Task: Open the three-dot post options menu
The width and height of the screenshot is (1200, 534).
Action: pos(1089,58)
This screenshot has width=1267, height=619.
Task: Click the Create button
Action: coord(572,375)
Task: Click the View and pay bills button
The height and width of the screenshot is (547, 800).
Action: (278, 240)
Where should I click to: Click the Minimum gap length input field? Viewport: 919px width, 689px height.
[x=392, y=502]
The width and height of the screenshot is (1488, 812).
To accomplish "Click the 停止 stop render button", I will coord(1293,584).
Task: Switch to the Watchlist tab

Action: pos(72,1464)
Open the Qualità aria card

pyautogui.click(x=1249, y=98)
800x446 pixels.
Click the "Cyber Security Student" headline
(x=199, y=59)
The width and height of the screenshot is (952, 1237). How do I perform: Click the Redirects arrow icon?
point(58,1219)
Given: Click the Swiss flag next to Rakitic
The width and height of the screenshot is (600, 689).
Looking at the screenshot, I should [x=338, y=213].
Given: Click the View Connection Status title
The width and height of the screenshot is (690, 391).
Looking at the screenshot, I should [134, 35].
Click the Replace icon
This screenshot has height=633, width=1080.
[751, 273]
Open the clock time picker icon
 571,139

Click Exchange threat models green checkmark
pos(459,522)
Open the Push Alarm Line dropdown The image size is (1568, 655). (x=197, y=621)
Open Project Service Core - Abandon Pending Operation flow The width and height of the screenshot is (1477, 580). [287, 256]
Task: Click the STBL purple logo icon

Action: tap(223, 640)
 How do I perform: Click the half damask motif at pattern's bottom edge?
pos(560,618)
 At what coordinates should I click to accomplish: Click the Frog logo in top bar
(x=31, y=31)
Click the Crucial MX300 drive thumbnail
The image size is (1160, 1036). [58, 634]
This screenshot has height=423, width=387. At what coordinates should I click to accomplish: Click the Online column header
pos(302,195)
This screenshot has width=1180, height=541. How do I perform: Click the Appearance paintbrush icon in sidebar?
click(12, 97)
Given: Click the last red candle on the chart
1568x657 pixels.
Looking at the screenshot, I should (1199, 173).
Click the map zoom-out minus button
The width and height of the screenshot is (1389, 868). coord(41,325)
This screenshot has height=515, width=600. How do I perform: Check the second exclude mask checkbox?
-*-*-
**INSTRUCTIONS TO FOLLOW**
The expected response is the full data, reproduced exactly.

**ANSWER FOR THE TASK**
Task: Open the three-dot post options menu
The width and height of the screenshot is (1200, 534).
Action: pos(1089,58)
This screenshot has width=1267, height=619.
Task: Click the Create button
Action: coord(572,375)
Task: Click the View and pay bills button
The height and width of the screenshot is (547, 800).
Action: (278, 240)
Where should I click to: Click the Minimum gap length input field? Viewport: 919px width, 689px height.
[x=392, y=502]
The width and height of the screenshot is (1488, 812).
To accomplish "Click the 停止 stop render button", I will coord(1293,584).
Task: Switch to the Watchlist tab

Action: pos(72,1464)
Open the Qualità aria card

pyautogui.click(x=1249, y=98)
800x446 pixels.
Click the "Cyber Security Student" headline
(x=199, y=59)
The width and height of the screenshot is (952, 1237). How do I perform: Click the Redirects arrow icon?
point(58,1219)
Given: Click the Swiss flag next to Rakitic
The width and height of the screenshot is (600, 689).
Looking at the screenshot, I should [x=338, y=213].
Given: Click the View Connection Status title
The width and height of the screenshot is (690, 391).
Looking at the screenshot, I should [134, 35].
Click the Replace icon
This screenshot has height=633, width=1080.
[751, 273]
Open the clock time picker icon
 571,139

Click Exchange threat models green checkmark
pos(459,522)
Open the Push Alarm Line dropdown The image size is (1568, 655). (x=197, y=621)
Open Project Service Core - Abandon Pending Operation flow The width and height of the screenshot is (1477, 580). [287, 256]
Task: Click the STBL purple logo icon

Action: tap(223, 640)
 How do I perform: Click the half damask motif at pattern's bottom edge?
pos(560,618)
 At what coordinates should I click to accomplish: Click the Frog logo in top bar
(x=31, y=31)
Click the Crucial MX300 drive thumbnail
The image size is (1160, 1036). [58, 634]
This screenshot has height=423, width=387. At what coordinates should I click to accomplish: Click the Online column header
pos(302,195)
This screenshot has width=1180, height=541. How do I perform: Click the Appearance paintbrush icon in sidebar?
click(12, 97)
Given: Click the last red candle on the chart
1568x657 pixels.
Looking at the screenshot, I should (1199, 173).
Click the map zoom-out minus button
The width and height of the screenshot is (1389, 868). coord(41,325)
This screenshot has height=515, width=600. How do I perform: Check the second exclude mask checkbox?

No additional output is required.